- **Exercise instructions**
Look below for the lines from the one with "1421x944 pixels. How" to the one with "Open the discord.gg/63kaSyErzM", and copy exactly those lines, both ends included.

- **Records for this task**
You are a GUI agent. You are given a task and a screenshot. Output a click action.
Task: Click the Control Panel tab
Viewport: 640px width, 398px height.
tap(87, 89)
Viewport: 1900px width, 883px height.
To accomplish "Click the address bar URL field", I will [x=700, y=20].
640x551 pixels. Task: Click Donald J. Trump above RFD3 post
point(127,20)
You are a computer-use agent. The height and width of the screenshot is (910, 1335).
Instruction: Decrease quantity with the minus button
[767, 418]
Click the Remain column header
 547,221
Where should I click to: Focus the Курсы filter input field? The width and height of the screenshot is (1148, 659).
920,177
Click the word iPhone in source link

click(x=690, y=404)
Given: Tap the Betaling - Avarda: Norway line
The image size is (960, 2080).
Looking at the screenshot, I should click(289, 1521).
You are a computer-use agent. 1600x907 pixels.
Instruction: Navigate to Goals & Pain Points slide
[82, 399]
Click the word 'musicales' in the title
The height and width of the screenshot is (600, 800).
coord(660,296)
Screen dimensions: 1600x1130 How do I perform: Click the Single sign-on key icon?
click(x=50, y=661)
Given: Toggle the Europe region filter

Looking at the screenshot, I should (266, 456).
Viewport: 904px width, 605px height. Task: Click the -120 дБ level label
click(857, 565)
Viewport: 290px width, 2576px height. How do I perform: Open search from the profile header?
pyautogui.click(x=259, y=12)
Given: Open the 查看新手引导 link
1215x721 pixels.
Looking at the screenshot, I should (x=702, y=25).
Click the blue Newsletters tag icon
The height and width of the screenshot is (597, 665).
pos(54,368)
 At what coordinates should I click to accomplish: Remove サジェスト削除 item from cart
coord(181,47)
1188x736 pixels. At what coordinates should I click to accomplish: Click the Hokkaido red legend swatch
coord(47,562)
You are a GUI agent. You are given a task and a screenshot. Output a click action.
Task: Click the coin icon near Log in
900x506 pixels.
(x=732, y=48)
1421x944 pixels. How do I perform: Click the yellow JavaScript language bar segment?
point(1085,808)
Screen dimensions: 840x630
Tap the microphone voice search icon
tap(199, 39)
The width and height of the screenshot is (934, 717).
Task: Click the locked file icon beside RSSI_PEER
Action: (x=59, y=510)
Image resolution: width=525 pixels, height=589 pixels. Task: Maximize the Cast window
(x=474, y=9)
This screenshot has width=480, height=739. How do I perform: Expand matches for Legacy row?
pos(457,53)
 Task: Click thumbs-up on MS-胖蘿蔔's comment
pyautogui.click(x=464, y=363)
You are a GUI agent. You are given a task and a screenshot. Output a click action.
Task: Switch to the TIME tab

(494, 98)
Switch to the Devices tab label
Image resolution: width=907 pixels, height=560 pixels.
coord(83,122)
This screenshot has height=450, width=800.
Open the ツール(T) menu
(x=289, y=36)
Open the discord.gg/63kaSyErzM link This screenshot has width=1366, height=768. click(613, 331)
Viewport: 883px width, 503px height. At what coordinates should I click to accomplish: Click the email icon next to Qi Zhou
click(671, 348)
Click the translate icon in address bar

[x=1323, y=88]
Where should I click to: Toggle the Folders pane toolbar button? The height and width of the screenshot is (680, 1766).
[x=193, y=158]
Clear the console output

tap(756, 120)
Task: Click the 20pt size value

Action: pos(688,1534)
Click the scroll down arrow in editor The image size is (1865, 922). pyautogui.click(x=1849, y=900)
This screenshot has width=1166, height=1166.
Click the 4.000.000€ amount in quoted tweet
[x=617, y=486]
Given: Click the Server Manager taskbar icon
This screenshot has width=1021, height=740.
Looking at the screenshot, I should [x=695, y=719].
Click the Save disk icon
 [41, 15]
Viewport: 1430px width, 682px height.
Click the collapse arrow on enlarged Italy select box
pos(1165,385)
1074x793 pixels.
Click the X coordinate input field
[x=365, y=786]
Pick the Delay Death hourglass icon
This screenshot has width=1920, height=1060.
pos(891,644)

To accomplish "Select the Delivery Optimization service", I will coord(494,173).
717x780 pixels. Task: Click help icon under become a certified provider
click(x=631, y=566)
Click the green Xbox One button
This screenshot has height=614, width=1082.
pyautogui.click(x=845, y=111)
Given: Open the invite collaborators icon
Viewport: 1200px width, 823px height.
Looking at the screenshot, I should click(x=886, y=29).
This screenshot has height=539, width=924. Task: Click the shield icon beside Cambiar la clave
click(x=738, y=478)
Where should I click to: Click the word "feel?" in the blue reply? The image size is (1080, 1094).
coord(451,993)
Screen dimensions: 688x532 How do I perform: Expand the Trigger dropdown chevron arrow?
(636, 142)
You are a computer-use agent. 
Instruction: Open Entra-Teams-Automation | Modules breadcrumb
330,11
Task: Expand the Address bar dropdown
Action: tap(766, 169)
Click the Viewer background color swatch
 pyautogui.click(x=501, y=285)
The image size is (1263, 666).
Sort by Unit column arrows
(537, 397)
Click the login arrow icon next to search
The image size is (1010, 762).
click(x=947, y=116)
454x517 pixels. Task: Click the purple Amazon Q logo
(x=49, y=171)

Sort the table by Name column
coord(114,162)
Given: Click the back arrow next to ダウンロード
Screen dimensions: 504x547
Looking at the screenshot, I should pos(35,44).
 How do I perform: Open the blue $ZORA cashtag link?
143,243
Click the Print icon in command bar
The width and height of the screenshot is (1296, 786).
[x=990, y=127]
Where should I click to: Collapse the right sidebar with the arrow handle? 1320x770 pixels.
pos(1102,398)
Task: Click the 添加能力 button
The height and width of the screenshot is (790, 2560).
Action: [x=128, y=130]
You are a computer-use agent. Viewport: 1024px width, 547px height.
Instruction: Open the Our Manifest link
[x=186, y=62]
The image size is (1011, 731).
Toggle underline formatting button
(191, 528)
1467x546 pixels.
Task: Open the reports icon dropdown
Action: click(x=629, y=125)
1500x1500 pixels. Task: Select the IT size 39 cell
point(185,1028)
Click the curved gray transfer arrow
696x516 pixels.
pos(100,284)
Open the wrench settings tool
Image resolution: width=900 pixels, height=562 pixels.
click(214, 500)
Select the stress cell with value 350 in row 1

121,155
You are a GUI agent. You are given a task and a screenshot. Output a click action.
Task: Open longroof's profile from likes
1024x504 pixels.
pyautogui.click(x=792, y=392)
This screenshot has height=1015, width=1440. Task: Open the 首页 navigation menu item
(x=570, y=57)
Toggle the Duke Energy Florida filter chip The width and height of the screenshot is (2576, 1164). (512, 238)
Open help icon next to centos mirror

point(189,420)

- **Solution**
1421x944 pixels. How do I perform: Click the yellow JavaScript language bar segment?
point(1085,808)
Screen dimensions: 840x630
Tap the microphone voice search icon
tap(199, 39)
The width and height of the screenshot is (934, 717).
Task: Click the locked file icon beside RSSI_PEER
Action: (x=59, y=510)
Image resolution: width=525 pixels, height=589 pixels. Task: Maximize the Cast window
(x=474, y=9)
This screenshot has width=480, height=739. How do I perform: Expand matches for Legacy row?
pos(457,53)
 Task: Click thumbs-up on MS-胖蘿蔔's comment
pyautogui.click(x=464, y=363)
You are a GUI agent. You are given a task and a screenshot. Output a click action.
Task: Switch to the TIME tab

(494, 98)
Switch to the Devices tab label
Image resolution: width=907 pixels, height=560 pixels.
coord(83,122)
This screenshot has height=450, width=800.
Open the ツール(T) menu
(x=289, y=36)
Open the discord.gg/63kaSyErzM link This screenshot has width=1366, height=768. click(613, 331)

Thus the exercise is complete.